Dalam olahraga gulat yang menuntut ketahanan fisik tinggi, hidrasi bukan sekadar persoalan minum saat haus. PGSI Bali memperkenalkan cara sederhana namun sangat efektif bagi para atlet untuk memantau status cairan tubuh mereka, yaitu melalui pemeriksaan warna urin. Metode ini memberikan indikasi langsung mengenai seberapa baik tubuh terhidrasi dan memberikan sinyal bagi atlet untuk segera mengambil tindakan pencegahan sebelum kondisi dehidrasi mengganggu performa mereka di atas matras.
Cairan dalam tubuh berfungsi sebagai transportasi nutrisi ke otot, pengatur suhu tubuh, dan pelumas sendi. Bagi seorang pegulat, kehilangan cairan melalui keringat dalam jumlah besar saat bertanding dapat menyebabkan penurunan fungsi fisik yang drastis. PGSI Bali menjelaskan bahwa warna urin yang jernih atau kuning pucat adalah tanda bahwa tubuh berada dalam kondisi hidrasi yang ideal. Sebaliknya, warna urin yang pekat seperti teh atau berwarna kuning tua adalah sinyal bahaya bahwa tubuh kekurangan cairan secara signifikan. Memahami tanda-tanda ini memungkinkan atlet untuk melakukan koreksi sebelum mereka merasakan gejala seperti pusing, kram, atau kelelahan ekstrem.

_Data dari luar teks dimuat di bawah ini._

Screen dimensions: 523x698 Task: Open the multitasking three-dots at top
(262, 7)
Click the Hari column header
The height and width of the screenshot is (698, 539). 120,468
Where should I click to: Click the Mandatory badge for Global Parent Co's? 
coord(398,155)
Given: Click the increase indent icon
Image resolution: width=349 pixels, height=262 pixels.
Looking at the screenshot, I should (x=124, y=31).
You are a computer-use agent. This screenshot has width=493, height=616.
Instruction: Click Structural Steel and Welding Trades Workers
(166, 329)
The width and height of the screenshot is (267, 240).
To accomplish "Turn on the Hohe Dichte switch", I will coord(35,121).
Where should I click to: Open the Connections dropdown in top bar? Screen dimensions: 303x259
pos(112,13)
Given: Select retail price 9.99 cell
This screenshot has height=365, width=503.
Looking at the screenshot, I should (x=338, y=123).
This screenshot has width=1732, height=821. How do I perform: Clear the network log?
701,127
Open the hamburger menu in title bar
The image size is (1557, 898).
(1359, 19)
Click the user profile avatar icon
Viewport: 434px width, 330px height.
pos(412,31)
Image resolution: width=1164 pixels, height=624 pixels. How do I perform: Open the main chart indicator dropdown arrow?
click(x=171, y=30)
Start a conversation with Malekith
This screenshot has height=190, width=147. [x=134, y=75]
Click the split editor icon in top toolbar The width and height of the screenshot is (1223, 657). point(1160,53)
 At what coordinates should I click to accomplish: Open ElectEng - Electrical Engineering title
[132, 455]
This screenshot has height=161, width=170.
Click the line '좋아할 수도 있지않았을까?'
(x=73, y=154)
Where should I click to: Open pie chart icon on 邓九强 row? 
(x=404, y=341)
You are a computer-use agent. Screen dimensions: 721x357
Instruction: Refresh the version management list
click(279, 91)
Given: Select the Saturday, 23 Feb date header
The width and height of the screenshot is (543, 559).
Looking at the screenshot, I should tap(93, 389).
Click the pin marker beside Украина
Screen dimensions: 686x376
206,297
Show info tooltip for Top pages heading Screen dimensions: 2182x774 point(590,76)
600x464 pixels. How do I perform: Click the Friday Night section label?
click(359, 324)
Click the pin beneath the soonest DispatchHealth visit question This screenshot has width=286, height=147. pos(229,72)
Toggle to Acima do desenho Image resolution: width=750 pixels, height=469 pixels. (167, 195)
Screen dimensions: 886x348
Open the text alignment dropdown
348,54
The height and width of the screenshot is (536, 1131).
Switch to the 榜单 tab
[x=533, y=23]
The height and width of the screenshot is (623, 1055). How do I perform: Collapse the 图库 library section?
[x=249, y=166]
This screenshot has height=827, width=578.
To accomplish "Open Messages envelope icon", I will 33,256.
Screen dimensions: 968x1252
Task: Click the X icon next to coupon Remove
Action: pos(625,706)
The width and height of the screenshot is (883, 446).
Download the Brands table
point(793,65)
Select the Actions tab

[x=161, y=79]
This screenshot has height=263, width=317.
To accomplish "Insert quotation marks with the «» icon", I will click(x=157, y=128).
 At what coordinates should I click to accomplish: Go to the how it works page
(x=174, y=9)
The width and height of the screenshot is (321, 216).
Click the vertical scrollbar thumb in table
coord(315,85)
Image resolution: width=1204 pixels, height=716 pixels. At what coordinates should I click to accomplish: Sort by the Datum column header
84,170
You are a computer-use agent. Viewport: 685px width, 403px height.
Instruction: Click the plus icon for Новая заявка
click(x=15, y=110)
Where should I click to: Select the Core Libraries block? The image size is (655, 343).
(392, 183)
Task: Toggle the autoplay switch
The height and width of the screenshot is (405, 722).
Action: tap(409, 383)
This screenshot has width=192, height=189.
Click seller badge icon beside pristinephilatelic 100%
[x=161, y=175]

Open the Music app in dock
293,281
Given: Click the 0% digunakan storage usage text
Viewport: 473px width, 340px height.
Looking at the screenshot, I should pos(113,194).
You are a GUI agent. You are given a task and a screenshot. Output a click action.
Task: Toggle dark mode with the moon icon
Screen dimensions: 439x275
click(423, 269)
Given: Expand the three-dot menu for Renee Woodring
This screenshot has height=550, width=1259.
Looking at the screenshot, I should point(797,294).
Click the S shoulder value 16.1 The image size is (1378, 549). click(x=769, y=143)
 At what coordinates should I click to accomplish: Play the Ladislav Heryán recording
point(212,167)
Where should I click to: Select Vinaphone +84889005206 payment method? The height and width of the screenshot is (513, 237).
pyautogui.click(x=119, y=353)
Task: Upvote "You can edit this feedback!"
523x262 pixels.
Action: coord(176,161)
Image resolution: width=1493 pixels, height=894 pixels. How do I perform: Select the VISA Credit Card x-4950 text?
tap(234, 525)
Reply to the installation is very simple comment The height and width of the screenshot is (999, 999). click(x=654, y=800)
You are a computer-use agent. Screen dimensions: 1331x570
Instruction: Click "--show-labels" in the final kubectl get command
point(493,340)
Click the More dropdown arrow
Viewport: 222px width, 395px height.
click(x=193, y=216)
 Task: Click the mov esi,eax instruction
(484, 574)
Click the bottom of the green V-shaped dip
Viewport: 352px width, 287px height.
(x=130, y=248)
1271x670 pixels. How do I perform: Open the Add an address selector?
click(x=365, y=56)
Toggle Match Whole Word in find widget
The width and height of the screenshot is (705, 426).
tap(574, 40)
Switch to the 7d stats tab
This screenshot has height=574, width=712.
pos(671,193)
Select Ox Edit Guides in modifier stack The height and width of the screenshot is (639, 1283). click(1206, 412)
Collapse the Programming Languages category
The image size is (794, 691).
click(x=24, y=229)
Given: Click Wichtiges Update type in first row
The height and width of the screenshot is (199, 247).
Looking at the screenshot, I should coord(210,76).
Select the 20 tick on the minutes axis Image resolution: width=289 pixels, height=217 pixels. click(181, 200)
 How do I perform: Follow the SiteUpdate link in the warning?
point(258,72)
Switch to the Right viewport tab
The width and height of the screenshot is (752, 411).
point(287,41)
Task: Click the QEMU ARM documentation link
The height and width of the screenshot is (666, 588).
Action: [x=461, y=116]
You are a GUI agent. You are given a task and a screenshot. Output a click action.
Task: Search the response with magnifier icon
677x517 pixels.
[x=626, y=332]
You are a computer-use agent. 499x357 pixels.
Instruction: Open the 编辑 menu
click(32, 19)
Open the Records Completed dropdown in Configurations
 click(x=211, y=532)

Edukasi unik ini sangat penting bagi para pegulat karena mereka sering kali melakukan latihan dengan intensitas tinggi di dalam ruangan yang panas. Sering kali, rasa lelah akibat latihan disalahartikan sebagai tanda bahwa mereka perlu latihan lebih keras, padahal yang dibutuhkan hanyalah cairan. Dengan rutin memeriksa urin di pagi hari dan setelah sesi latihan, seorang atlet dapat membangun kebiasaan minum yang terencana. PGSI Bali menyarankan agar atlet tidak menunggu rasa haus muncul, karena rasa haus sendiri sebenarnya adalah sinyal keterlambatan dari tubuh yang menandakan dehidrasi tahap awal sudah terjadi.
Metode pengecekan ini juga sangat membantu dalam menjaga konsistensi performa selama turnamen yang berlangsung berhari-hari. Dengan memantau warna urin, atlet dapat memastikan bahwa mereka telah mengonsumsi cairan dalam jumlah yang tepat untuk memulihkan cadangan cairan yang hilang selama pertandingan. Hal ini memastikan bahwa pada hari pertandingan berikutnya, mereka akan tampil dengan kondisi fisik yang segar dan tidak mengalami kelelahan yang terakumulasi. Penggunaan air mineral yang mengandung elektrolit juga sangat disarankan oleh PGSI Bali, terutama saat cuaca panas atau intensitas latihan yang jauh lebih berat dari biasanya.